■ BRIEF ■
Copy out exactly the stretch of the listing below that begins at the line containing "Given: Open Angelina" and ends at the line containing "Instruction: Toggle the", and copy nothing outside it.

====== DATA ======

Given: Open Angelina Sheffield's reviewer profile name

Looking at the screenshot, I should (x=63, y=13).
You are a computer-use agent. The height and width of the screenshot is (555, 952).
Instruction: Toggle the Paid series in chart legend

======
====== DATA ======

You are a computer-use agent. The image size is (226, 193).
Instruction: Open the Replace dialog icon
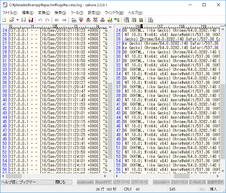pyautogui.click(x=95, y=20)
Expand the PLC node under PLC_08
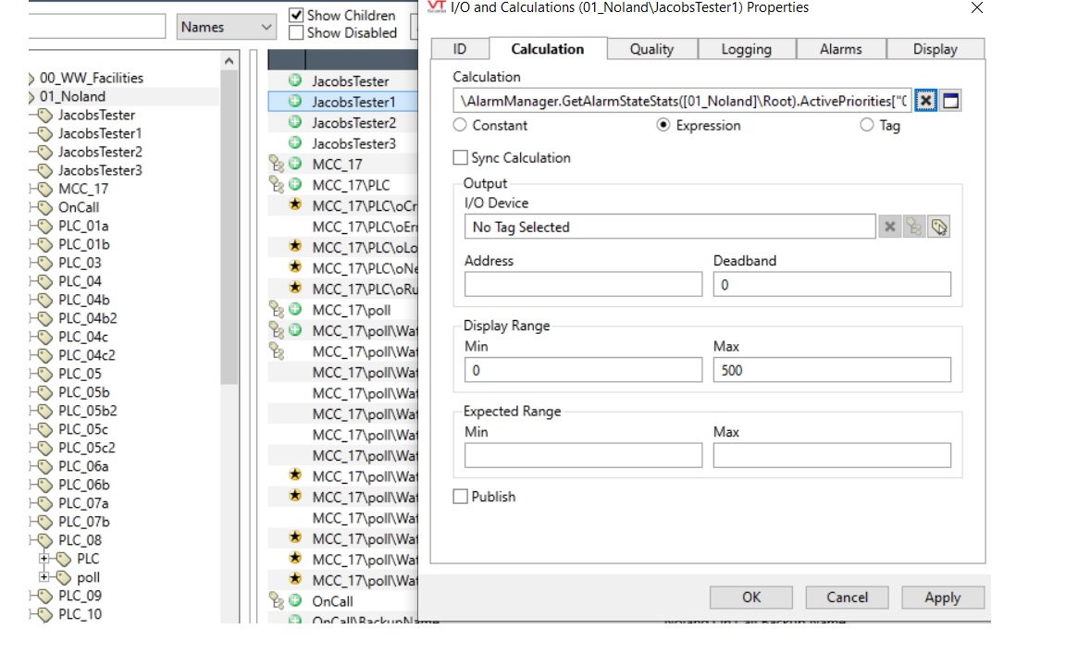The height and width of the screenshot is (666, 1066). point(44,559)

======
====== DATA ======

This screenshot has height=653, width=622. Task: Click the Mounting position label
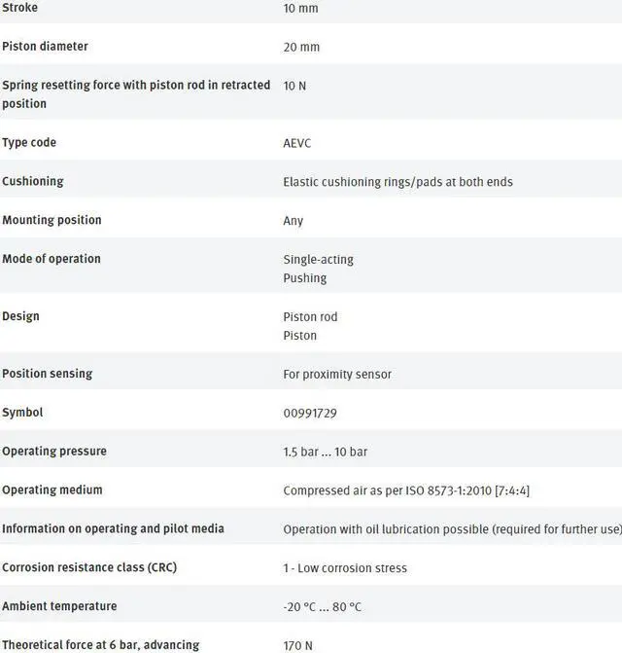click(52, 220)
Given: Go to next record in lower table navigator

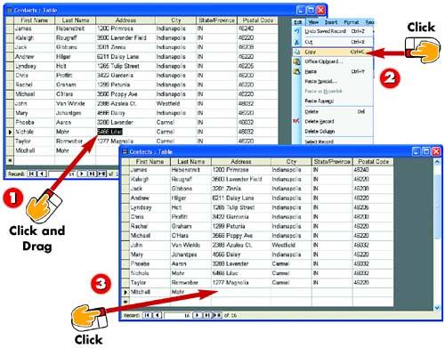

======

■ SOLVED EXERCISE ■
Given: Open Angelina Sheffield's reviewer profile name

Looking at the screenshot, I should (x=63, y=13).
You are a computer-use agent. The height and width of the screenshot is (555, 952).
Instruction: Toggle the Paid series in chart legend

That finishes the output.